You have been recruited as a football analyst in a company - Mchezopesa Ltd and tasked to accomplish the task below.
A prediction result of a game between team 1 and team 2, based on who's home and who's away, and on whether or not the game is friendly (include rank in your training).
You have two possible approaches (as shown below) given the datasets that will be provided
Input: Home team, Away team, Tournament type (World cup, Friendly, Other)
What to train given:
Rank of home team Rank of away team Tournament type Model 1: Predict how many goals the home team scores.
Model 2: Predict how many goals the away team scores.
Feature Engineering: Figure out from the home team’s perspective if the game is a Win, Lose or Draw (W, L, D)
The analyses requires us to come up with an accurate prediction model for the home and away scores based on their previous scores and previous rankings. We have to identify the key mettrics that can be used to determine this.
We will then implement the solution by performing polynomial and logistic regression and make predictions
A more detailed explanation and history of the rankings is available here: [Link (https://en.wikipedia.org/wiki/FIFA_World_Rankings)]

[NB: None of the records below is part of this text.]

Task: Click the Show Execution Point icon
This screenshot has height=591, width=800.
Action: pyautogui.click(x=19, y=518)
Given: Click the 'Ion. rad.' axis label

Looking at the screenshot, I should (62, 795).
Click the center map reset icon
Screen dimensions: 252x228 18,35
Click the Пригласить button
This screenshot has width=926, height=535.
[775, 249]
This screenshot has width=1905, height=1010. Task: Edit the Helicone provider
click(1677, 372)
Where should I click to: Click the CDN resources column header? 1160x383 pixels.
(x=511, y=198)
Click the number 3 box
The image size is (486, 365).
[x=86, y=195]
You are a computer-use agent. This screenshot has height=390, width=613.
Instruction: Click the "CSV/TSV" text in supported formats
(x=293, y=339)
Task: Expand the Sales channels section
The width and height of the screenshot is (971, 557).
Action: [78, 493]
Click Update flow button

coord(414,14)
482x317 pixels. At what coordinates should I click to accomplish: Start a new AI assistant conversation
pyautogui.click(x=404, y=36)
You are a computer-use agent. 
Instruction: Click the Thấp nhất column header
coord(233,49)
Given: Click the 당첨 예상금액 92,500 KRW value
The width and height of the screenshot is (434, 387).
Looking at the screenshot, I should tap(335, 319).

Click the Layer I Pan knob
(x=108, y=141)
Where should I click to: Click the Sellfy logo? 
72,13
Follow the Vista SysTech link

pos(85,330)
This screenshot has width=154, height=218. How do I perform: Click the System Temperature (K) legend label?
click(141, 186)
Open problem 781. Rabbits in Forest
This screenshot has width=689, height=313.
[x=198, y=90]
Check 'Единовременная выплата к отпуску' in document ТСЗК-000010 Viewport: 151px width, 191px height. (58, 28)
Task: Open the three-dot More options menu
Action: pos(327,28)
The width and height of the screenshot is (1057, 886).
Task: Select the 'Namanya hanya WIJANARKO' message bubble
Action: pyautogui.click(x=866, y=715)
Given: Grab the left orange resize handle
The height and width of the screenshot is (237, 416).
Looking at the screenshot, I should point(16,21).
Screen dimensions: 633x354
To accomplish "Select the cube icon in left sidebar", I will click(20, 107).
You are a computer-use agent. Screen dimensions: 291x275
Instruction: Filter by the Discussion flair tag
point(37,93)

An explanation of the ranking procedure is available here: [Link (https://www.fifa.com/fifa-world-ranking/procedure/men)]
Dataset Columns
Some features are available on the FIFA ranking page [Link (https://www.fifa.com/fifa-world-ranking/ranking-table/men/)].
-
Business Understanding: This should give a clear understanding of the data and business in question in order to make conclusive summaries and approaches in tackling the research problem at hand.
-
Reading the data: Reading our data with and aim to understand the variables and observations.
-
Checking our data: This to get details about the dataset, the number of records, the statistal summary,the datatypes in our dataset among others.
-
Tidying up the data (Data cleaning): This was to drop unnecesaary columns, delete duplicate records, get rid of any null values, merge dataframes if need be etc.
-
EDA, the data was analysed, visualized and conclusions were then drawn.
-
Implementing the solution using Logistic and polynomial regression.
-
Check of multicollinearity
-
Start building the model
-
Cross-validate the model
-
Compute RMSE
-
Create residual plots for your models, and assess their heteroscedasticity
-
using Bartlett’s test
-
Perform appropriate regressions on the data including your justification
- Challenge your solution by providing insights on how you can make improvements. Dataset
The data source is from fifa world rankings from 1993 and results of the matches are way back from the 19th century. The data is updated year up until late last year(2019) when the most recent rankings were made hence the data is up to date and relevant in making conclusive analyses.